*Data for review*:

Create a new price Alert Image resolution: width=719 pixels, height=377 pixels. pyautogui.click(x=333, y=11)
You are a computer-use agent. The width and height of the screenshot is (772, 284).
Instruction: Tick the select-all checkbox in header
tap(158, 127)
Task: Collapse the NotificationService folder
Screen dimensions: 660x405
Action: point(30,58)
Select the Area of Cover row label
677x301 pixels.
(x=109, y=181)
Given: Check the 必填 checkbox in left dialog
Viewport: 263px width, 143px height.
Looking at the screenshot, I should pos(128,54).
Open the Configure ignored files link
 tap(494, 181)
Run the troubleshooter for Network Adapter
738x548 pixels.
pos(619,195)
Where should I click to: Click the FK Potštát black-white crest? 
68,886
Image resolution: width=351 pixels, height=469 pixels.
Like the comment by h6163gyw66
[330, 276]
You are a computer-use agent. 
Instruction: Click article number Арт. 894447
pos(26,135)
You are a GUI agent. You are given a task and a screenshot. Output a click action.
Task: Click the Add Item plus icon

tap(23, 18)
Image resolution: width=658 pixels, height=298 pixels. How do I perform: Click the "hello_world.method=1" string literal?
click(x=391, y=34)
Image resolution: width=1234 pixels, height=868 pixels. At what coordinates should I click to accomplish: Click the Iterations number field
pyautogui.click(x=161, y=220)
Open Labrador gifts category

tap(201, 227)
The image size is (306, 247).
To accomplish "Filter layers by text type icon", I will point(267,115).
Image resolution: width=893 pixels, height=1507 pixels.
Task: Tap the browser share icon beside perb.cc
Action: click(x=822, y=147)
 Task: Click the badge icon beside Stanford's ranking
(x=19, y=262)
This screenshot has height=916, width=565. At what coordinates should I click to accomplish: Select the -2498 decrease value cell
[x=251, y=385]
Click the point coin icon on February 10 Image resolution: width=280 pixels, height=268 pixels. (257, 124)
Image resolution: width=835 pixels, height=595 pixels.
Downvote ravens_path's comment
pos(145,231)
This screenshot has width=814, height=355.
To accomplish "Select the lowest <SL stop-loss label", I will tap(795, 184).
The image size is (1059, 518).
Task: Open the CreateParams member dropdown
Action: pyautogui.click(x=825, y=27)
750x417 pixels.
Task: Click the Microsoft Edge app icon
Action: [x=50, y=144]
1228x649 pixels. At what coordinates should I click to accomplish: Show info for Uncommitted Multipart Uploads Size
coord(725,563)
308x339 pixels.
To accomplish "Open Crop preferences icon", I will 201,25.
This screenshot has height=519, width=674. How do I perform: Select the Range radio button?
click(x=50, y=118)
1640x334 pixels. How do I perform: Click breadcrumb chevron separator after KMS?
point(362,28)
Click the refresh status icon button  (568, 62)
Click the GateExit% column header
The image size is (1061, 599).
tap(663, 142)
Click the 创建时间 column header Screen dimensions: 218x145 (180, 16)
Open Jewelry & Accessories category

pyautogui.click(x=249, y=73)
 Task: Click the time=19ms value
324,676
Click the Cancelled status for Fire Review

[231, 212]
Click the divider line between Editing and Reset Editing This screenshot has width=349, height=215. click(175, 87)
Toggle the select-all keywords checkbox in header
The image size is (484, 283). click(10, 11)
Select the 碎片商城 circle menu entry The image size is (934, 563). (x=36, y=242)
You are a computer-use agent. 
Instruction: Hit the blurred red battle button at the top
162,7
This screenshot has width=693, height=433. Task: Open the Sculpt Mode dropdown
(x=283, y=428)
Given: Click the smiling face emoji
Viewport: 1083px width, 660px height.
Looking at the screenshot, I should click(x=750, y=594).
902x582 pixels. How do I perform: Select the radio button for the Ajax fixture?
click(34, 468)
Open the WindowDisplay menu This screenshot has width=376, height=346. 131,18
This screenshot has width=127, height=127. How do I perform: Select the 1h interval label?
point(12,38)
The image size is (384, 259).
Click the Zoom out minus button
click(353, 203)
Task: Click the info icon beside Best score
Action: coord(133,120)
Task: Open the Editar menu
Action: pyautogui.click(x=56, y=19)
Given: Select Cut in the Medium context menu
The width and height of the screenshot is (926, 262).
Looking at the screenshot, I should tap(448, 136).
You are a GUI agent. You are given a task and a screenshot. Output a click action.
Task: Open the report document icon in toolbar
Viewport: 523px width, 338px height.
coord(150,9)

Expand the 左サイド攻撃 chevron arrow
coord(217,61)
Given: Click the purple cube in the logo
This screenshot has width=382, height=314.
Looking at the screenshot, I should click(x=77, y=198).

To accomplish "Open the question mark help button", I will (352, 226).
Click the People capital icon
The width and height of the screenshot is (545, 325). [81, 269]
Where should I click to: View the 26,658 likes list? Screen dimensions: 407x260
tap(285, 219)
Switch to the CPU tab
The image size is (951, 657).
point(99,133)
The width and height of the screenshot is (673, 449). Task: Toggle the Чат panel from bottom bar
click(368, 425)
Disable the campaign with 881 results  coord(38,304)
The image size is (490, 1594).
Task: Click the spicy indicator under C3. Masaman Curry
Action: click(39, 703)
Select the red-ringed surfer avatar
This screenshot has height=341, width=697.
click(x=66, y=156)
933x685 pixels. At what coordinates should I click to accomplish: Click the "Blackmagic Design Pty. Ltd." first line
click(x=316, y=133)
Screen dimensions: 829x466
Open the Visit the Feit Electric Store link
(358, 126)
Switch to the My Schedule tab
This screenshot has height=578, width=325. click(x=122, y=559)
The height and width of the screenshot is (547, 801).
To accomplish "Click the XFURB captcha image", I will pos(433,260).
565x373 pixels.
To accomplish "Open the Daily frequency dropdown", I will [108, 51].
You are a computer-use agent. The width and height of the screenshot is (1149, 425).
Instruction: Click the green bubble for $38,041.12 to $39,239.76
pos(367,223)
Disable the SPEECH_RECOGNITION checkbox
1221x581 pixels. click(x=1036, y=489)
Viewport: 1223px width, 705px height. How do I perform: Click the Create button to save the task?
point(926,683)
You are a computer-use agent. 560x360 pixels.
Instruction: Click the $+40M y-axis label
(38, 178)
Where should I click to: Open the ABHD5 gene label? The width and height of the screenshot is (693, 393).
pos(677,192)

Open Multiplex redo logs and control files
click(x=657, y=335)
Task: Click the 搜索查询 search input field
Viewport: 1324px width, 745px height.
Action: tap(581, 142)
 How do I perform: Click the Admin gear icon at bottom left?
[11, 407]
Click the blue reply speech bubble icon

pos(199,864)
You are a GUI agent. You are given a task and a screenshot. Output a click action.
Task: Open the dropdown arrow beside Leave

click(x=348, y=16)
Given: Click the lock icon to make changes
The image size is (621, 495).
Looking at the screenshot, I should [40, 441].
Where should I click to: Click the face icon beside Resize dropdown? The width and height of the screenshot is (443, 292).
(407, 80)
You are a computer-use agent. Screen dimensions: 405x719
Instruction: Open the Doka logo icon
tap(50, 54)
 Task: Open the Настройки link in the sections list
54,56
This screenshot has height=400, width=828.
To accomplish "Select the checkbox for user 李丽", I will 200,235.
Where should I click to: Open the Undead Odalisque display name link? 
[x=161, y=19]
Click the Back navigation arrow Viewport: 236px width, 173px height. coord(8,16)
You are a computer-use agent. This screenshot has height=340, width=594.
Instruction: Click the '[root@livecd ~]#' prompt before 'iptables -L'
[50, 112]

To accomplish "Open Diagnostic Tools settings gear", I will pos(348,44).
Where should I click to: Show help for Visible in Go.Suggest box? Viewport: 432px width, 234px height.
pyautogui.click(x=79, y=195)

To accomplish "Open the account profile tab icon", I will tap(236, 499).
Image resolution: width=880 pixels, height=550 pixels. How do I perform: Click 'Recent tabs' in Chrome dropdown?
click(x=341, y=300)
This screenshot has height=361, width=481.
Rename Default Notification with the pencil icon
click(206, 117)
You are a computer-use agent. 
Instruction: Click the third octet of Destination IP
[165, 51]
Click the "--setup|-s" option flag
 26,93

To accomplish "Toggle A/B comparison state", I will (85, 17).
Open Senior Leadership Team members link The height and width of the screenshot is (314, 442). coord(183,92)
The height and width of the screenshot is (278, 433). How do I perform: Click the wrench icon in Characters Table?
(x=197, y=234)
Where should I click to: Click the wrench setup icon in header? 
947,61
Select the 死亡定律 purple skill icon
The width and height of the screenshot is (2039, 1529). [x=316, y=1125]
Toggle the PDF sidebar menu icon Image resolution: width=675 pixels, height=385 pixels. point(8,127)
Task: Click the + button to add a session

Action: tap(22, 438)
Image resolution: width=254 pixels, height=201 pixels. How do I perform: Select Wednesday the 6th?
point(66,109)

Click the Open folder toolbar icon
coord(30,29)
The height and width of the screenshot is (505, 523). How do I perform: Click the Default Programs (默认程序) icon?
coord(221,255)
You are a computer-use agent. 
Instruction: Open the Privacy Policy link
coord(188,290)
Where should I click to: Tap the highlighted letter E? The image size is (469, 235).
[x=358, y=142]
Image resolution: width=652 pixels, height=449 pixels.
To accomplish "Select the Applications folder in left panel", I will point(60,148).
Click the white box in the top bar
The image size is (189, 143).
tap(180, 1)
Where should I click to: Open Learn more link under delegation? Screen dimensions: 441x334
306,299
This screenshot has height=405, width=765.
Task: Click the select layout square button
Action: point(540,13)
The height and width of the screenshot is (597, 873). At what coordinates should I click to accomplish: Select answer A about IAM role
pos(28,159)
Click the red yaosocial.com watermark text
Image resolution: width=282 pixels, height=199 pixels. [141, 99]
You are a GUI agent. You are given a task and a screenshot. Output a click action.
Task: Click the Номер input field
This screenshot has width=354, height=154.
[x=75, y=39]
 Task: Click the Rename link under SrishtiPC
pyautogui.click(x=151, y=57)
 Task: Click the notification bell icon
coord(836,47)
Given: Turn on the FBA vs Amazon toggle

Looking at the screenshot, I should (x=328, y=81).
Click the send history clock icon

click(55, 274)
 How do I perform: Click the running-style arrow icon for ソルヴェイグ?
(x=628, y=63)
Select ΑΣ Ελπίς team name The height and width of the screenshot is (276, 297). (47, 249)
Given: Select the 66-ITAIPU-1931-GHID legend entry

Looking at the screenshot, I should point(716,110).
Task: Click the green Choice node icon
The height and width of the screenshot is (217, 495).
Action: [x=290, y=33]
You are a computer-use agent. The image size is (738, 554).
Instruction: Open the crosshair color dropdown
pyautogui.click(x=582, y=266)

*Task directions*:
Among the lines above, show every one that contains the string "column".

*Solution to this exercise*:
Click the GateExit% column header
Click the 创建时间 column header Screen dimensions: 218x145 (180, 16)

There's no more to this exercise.